After that how do I determine the other fstops?

Dan Fromm
12-Apr-2011, 07:02
f/11 is 1/2 stop down from f/9. f/16 is 1 stop down from f/11. And so on.

The scale marks are spaced 1 stop apart. Once you've found the mark that corresponds to f/9 you're set. Except that you should know this already.

Jim Galli
12-Apr-2011, 07:23
Your old scale is usable but it's 1/3 stop off at every stop. ie. when it says you're at f11, slide the aperture 1/3 stop back towards f8, and this is your new f11. One possibility is to elongate the holes in the scale so you can re-attach it in the correct place for the numbers to work. Or simply try to remember to always open a 1/3rd of a stop. Recipe for disaster playing these memory games for most of us, but it's only a 1/3 stop.

Heespharm
12-Apr-2011, 08:02
f/11 is 1/2 stop down from f/9. f/16 is 1 stop down from f/11. And so on.

The scale marks are spaced 1 stop apart. Once you've found the mark that corresponds to f/9 you're set. Except that you should know this already.
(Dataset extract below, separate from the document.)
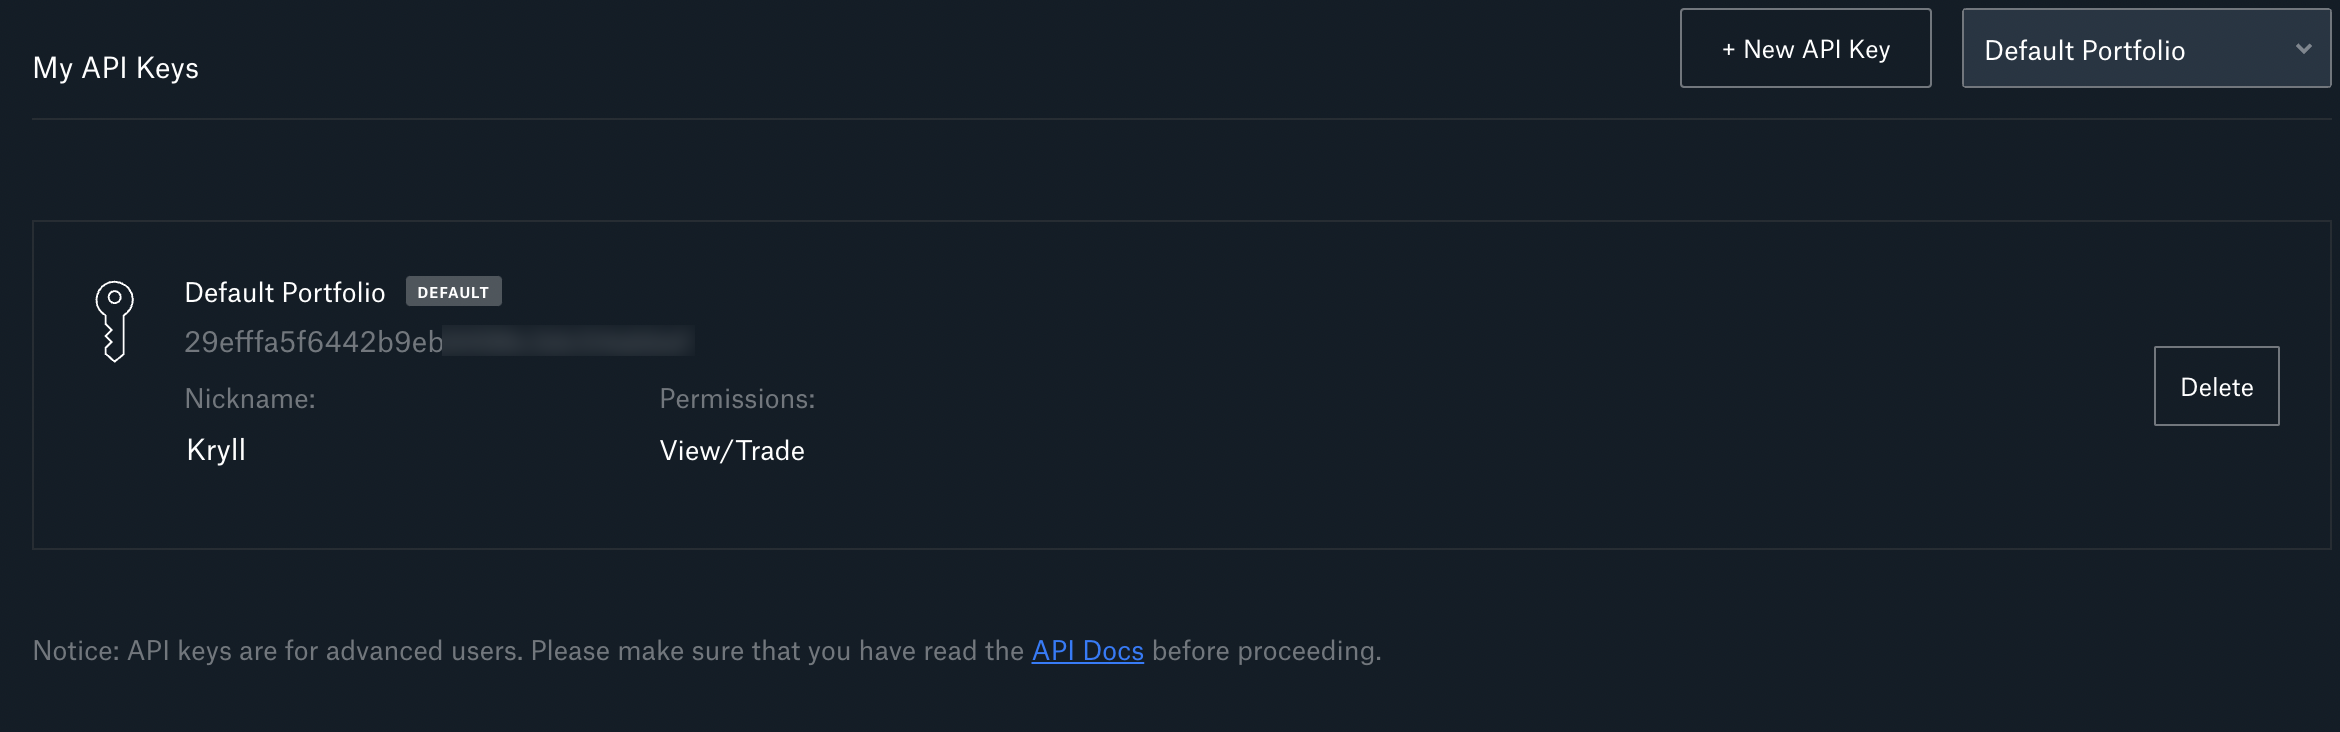Click the Kryll nickname value
The width and height of the screenshot is (2340, 732).
216,450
I didn't know that the spacing between fstops is the same no matter what elements your using...

Dan Fromm
12-Apr-2011, 08:48
Think about the meaning of f/ numbers and you'll see why.

Struan Gray
13-Apr-2011, 02:25
If it's an original, plain Sironar the aperture scale will be even closer to correct than the 1/3 of a stop that Jim calculated. The switch from the asymmetric Sironar to the symmetric G-claron almost cancels out the focal length change, at least in a back of the envelope calculation. I get just under 1/5 of a stop less exposure for the G-claron.

The difference is more easily measured than calculated. If you have a meter with a ground glass probe attachment, you can compare readings for the two lenses with the camera pointed at a stable light source which fills a reasonable area of the ground glass when in focus. Otherwise, you can take a photo of a greyscale with each lens and compare densities.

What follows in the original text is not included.